Hi I'm following a neural net tutorial where the author seems to be using shared variables everywhere. From my understanding, a shared variable in theanos simply is a space in memory that can be shared by the gpu and cpu heap. Anyway, I have two matrices which I declare as shared variables and I want to perform some operation on them using function. (Question 1) I'd love it if someone could explain why function is usefull vs regular def function. Anyway, I'm setting up my definition like such:
import theano
import theano.tensor as T
from theano import function
import numpy as np
class Transform:
def __init__(self, dimg):
dimg = dimg.astype(theano.config.floatX)
self.in_t = theano.shared(dimg, name='dimg', borrow=True)

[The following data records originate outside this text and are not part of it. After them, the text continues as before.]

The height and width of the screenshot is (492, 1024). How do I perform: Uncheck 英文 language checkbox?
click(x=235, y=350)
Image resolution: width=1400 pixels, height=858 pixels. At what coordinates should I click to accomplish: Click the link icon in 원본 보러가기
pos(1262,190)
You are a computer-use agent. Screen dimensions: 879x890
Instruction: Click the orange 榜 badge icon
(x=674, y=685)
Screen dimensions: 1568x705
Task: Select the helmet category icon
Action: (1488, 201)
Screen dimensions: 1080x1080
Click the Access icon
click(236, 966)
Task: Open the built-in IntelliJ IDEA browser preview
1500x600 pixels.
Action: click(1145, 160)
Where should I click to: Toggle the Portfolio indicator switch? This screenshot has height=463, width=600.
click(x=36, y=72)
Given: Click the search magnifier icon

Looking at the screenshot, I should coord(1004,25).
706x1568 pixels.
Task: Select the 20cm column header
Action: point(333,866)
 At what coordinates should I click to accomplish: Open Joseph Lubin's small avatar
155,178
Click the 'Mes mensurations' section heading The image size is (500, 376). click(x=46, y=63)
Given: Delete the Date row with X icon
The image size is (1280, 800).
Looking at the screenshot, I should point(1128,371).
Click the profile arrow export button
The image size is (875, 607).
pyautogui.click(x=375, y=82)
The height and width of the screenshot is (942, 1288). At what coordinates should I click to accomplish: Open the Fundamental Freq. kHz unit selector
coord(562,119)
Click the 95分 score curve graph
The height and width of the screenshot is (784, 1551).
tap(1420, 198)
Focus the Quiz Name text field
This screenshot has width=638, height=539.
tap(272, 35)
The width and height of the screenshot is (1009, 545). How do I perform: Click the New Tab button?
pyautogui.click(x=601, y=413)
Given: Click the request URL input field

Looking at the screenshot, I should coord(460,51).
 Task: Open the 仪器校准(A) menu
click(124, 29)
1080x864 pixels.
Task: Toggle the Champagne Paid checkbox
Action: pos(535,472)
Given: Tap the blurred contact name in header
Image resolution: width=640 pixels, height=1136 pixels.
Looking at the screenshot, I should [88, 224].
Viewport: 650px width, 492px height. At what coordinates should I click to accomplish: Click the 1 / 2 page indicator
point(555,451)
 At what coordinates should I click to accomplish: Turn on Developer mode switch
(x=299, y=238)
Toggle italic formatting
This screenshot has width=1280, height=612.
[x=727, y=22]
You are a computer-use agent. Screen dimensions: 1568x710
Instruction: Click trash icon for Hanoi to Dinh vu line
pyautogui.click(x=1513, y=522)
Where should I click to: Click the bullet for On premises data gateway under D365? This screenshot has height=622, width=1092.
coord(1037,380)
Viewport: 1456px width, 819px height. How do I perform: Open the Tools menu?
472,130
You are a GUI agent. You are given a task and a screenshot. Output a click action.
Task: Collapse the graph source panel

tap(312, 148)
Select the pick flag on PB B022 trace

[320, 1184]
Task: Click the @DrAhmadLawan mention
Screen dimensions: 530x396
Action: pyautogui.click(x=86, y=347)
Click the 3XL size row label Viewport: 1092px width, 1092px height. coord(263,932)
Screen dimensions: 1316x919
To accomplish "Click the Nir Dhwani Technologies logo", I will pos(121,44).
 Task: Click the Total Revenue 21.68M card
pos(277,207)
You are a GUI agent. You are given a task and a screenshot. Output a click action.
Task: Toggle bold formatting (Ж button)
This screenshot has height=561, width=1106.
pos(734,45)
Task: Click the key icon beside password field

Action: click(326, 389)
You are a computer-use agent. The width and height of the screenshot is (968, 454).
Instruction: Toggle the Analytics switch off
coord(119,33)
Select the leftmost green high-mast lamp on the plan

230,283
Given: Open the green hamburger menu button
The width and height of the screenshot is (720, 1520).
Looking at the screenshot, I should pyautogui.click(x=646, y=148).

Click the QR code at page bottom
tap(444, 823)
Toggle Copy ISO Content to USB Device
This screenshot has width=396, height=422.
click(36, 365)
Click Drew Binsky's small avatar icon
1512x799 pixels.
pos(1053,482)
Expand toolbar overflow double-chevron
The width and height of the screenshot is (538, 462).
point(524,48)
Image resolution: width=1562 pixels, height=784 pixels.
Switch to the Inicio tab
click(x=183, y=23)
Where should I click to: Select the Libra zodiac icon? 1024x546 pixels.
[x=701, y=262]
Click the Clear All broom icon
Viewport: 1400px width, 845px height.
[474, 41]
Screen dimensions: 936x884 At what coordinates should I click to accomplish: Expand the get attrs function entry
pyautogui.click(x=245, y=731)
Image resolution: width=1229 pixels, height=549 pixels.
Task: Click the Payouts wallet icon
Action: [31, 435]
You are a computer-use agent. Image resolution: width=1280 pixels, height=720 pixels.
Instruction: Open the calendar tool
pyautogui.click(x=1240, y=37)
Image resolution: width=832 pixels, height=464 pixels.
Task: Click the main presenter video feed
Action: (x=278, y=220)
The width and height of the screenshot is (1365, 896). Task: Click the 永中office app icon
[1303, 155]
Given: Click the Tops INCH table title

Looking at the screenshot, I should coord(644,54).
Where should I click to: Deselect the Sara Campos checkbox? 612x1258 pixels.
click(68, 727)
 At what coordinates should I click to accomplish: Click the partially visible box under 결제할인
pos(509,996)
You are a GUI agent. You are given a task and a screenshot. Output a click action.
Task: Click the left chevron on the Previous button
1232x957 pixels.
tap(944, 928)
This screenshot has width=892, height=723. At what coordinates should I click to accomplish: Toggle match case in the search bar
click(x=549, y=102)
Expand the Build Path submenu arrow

def rotate(self, ox, oy, radians):
value = np.zeros((2 * self.in_t.get_value().shape[0],
2 * self.in_t.get_value().shape[1]))
out_t = theano.shared(value,
name='b',
dtype=theano.config.floatX),
borrow=True)
din = theano.tensor.dmatrix('a')
dout = theano.tensor.dmatrix('b')
def atest():
y = x + y
return y
f = function(inputs=[],
givens={x: self.in_t,
y: self.out_t},
outputs=atest)
return f()
The problem is that I have no idea how to use the shared variables in a regular function-output call. I understand that I can do updates via function([],..update=(shared_var_1, upate_function)). But how do I access them in my regular function?